Easy, big guy (5)
Posted 29 July, 2005 in TV and movies and that
For a while now I have been stumped for a subject to write about. I think of ideas, but then I always decide they’re too personal, or too political, or too hard for people to relate to. I should just bite the bullet and write. I am not really so busy that I couldn’t sit down and write an entry almost every day. But I’m not that lazy, either. So why haven’t I been writing? What’s on my mind?
English Big Brother, the TV show. I watch it every night. I am hooked.
I discovered the show a month ago when we went to London. It’s just like American Big Brother, but 1. people actually watch it in England, and 2. it’s much more clever. Unlike Big Brother here, or The Real World, it doesn’t include segments of the contestants commenting on their past activities, or interpretive commentary of any kind, really, other than the contestants’ real-time bitchery; instead of spoon-feeding you, the show leaves it up to you to interpret the events in the house. Sometimes, as in The Office, the situations can get so uncomfortable that you wish they’d cut–but they let the pain and awkwardness go on and on. It feels much less slanted and manufactured than American reality shows do.
Not only does Channel 4 air a daily show, full of insane people with all different kinds of cool-sounding accents and a lexicon of new funny slang, but they also have a LIVE FEED! That means that whatever you were doing, at whatever time of day, you could flip on the TV and watch the housemates in the house. This sounded incredibly cool. One morning while waiting for O to get ready to go out, I watched Makosi, a cardiac nurse from Zimbabwe, brush her teeth. Then I realized the live feed wasn’t actually that cool, and that I was sort of pathetic.

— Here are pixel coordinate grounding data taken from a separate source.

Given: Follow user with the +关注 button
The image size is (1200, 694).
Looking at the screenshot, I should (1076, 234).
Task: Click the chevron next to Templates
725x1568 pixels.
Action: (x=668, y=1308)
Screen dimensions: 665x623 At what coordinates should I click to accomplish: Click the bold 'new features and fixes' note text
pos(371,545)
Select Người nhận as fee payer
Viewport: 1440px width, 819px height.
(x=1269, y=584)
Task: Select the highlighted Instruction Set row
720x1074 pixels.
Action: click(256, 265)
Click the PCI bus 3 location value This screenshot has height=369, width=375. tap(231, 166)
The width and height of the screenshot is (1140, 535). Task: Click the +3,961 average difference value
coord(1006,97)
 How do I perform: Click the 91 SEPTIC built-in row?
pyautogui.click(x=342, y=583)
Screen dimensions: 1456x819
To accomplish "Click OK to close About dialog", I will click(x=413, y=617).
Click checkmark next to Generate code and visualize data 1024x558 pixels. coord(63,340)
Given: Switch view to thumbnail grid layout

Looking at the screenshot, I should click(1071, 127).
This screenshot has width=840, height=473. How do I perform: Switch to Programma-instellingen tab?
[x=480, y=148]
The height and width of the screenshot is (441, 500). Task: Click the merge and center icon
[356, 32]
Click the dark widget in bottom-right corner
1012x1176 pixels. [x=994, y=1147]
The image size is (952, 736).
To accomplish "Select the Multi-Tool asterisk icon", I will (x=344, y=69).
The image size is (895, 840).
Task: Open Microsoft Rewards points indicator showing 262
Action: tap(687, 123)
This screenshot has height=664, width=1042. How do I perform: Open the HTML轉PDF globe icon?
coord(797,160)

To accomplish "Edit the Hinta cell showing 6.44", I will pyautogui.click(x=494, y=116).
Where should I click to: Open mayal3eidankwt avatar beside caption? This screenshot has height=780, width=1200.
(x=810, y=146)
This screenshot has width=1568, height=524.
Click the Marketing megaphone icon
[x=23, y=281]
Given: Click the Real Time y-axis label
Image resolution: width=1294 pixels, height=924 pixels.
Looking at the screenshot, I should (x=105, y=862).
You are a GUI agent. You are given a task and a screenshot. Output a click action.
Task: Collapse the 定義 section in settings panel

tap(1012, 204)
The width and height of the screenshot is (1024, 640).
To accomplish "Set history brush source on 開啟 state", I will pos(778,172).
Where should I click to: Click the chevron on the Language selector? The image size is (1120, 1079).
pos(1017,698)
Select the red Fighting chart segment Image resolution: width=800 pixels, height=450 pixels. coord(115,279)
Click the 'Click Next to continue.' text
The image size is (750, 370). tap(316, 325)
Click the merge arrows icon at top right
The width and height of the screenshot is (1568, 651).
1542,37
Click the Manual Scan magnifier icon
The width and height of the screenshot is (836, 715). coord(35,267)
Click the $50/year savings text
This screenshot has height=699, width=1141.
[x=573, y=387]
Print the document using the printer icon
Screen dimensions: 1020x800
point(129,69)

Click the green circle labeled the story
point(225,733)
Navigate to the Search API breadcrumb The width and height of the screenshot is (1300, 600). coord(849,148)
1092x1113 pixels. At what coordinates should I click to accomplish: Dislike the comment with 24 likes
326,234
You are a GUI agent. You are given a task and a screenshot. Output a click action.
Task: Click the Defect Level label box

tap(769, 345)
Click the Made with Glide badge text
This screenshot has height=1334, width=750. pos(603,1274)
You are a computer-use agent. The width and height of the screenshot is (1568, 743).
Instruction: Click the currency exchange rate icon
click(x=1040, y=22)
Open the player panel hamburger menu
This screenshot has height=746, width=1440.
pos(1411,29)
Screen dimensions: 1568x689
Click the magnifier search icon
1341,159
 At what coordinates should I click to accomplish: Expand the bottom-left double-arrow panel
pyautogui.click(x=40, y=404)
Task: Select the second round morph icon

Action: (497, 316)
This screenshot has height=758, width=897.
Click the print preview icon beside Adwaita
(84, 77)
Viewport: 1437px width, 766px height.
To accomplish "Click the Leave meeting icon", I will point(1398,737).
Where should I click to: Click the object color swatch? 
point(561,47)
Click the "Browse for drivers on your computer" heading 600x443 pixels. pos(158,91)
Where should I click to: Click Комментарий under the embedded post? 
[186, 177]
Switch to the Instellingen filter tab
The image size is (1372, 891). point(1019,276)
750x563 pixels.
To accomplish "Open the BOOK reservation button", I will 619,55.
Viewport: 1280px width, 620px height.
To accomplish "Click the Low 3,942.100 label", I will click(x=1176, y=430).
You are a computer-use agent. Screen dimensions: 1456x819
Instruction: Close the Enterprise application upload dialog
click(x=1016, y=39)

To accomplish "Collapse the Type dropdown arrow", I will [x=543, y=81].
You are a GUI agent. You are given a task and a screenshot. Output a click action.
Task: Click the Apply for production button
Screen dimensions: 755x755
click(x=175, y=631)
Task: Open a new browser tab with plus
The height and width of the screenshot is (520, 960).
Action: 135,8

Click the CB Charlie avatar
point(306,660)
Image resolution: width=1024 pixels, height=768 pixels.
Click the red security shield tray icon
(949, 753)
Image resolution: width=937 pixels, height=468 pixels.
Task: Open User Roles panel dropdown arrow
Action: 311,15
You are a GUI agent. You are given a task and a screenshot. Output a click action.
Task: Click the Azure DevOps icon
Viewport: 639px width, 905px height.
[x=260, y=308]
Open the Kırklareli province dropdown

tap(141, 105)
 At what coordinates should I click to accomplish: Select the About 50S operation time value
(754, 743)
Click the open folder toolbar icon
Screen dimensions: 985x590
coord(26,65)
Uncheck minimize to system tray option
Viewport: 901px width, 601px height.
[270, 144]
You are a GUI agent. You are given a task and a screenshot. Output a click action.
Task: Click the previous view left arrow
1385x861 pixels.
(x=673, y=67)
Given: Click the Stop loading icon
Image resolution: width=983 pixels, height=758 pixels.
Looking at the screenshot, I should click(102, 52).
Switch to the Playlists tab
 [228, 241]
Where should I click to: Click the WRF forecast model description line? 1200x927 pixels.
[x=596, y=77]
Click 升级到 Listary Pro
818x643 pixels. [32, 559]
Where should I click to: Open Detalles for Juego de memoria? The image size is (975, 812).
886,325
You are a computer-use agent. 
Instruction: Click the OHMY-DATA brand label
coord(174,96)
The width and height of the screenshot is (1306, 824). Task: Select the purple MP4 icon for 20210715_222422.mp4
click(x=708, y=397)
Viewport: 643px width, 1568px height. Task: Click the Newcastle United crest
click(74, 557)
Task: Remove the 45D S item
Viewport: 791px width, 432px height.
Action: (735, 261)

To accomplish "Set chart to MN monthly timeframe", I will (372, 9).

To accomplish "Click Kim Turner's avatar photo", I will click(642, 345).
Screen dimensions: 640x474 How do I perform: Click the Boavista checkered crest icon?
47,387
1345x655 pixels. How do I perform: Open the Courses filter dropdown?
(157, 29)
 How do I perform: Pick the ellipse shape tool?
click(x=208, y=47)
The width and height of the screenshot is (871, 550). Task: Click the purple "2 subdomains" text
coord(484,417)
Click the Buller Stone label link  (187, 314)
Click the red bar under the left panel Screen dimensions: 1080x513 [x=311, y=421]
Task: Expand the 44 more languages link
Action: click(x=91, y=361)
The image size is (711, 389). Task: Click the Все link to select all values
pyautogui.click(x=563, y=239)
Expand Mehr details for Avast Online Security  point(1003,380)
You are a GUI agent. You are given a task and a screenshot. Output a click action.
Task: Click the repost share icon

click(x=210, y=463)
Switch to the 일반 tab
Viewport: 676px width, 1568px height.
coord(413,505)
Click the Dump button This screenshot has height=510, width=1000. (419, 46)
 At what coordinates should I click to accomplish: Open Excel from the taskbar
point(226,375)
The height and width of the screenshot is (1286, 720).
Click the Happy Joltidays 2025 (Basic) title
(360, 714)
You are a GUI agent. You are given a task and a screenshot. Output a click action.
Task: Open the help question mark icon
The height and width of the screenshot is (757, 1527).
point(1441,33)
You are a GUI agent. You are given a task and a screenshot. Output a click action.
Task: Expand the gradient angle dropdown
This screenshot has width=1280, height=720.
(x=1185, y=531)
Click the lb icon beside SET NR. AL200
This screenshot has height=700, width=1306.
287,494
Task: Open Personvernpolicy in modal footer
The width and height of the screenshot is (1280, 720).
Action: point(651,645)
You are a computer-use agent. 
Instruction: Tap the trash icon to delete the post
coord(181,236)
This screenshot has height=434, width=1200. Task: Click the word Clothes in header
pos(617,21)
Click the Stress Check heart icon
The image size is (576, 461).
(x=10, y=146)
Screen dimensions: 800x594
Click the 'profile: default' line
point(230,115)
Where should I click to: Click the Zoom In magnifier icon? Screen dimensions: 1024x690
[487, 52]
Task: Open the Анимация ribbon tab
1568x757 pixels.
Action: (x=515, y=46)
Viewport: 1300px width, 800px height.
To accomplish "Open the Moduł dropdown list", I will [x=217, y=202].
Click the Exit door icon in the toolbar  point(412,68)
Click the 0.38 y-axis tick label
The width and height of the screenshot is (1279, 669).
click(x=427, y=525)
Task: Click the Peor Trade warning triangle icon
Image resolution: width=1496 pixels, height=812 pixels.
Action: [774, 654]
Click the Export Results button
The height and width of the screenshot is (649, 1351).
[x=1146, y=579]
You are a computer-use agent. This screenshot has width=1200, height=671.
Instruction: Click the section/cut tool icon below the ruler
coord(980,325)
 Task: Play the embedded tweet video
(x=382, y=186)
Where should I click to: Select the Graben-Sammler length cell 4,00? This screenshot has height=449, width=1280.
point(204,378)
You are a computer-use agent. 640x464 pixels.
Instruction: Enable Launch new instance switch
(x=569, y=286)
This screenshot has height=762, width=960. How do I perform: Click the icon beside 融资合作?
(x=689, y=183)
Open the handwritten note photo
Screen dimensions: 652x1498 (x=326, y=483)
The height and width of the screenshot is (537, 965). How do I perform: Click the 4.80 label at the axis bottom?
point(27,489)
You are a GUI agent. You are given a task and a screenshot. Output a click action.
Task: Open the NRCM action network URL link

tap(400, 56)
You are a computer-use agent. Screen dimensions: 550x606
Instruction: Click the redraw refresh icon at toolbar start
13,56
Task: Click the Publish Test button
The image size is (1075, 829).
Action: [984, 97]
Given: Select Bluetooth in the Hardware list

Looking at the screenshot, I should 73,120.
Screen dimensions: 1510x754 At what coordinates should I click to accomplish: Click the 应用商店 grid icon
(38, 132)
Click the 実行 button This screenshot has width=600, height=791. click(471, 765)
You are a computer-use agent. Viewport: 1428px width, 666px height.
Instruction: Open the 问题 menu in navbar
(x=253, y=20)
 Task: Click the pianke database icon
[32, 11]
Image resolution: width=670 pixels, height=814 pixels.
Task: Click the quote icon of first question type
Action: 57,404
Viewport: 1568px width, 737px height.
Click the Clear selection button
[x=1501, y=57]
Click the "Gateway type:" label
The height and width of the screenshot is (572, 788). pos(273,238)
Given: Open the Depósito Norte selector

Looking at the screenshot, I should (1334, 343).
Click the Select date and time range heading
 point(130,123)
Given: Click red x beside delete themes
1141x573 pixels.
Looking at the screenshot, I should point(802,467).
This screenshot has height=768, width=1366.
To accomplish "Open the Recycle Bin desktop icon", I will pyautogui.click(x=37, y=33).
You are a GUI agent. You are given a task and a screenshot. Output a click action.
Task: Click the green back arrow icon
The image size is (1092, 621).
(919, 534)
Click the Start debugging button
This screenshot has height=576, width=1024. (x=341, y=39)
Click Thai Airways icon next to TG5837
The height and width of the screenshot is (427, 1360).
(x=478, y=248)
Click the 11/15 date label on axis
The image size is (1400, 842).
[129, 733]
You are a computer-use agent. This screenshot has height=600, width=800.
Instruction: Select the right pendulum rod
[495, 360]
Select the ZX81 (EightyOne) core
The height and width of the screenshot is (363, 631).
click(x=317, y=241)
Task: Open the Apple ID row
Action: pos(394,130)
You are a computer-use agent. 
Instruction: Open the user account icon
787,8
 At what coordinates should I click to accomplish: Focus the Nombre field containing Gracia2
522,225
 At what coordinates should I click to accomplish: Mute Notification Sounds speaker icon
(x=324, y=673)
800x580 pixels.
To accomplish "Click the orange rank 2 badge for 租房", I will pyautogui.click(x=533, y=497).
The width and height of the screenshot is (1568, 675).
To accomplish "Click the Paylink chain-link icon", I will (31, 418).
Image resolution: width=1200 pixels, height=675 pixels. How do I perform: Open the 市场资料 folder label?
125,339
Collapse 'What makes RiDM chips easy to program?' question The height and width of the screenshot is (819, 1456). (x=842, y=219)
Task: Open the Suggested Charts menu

But the show, cut together, is excellent. We found it online and now we watch it like fiends every night. Big Brother changes the rules of the game according to the personalities and actions of the housemates as time goes on–for example, Vanessa, who had a chavvy London accent and talkedreallyfastbutthendraggedoutthelastwordofasentencelikethiiii-iissssss, loved to eat. That’s pretty much all she liked to do: she seemed to have only a rudimentary brain. When she failed a task, Big Brother punished her by not allowing her to eat the housemates’ luxury food, but only rice and veggies, for a week. Vanessa loved her “biccies.” That’s “cookies” in American. By the end of that week she was in the Diary Room (translated into Real World-ese, that’s the Confessional) saying “BigBrotherI’msohungryIjustcan’ttakeitanymoreI’mlosin’iiiiiii-iiit.” and crying. It was great.
My favorite character (because they really are characters, and they know it too) is SCIENCE! Yes, that is his name. Actually his name is Kieran, but he is a DJ and a rapper and so his name is SCIENCE! He is a skinny little black dude from Leeds with a big misshapen afro, and is only about 22. He likes to talk about himself in the third person, often directly to the cameras–one of which, a spherical remote-controlled cam, he calls “Dodgeball.” When he enters the diary room and Big Brother greets him, he flops down in the chair and says, “Eeeasy, big guy.” SCIENCE! is now gone, but not before throwing glasses of water in people’s faces, touching Derek the gay dude repeatedly to show he, SCIENCE! “ain’t homophobic, innit?” and ranting on about power to the people and how SCIENCE! is oppressed and no-one realizes his true potential, the potential of SCIENCE! He was voted off last week, and I miss him very much.
There is so much more that’s great about the show: the hilariously deadpan delivery of Big Brother when he (or sometimes she) speaks; the bald, black, fox-hunting, posh, gay Republican speechwriter Derek; the Geordies (people from Newcastle) on the show and their incredibly foonny accents, like; and drunken Anthony, a metrosexual ’70s dancer in his early 20s, mumbling that he feels so sick that “I want me mum and me gran”–aww!! But to get the full picture, go to the site, and check it out for yourself. Not if you’re a writer, though; once you get hooked, you won’t get anything done. Trust me.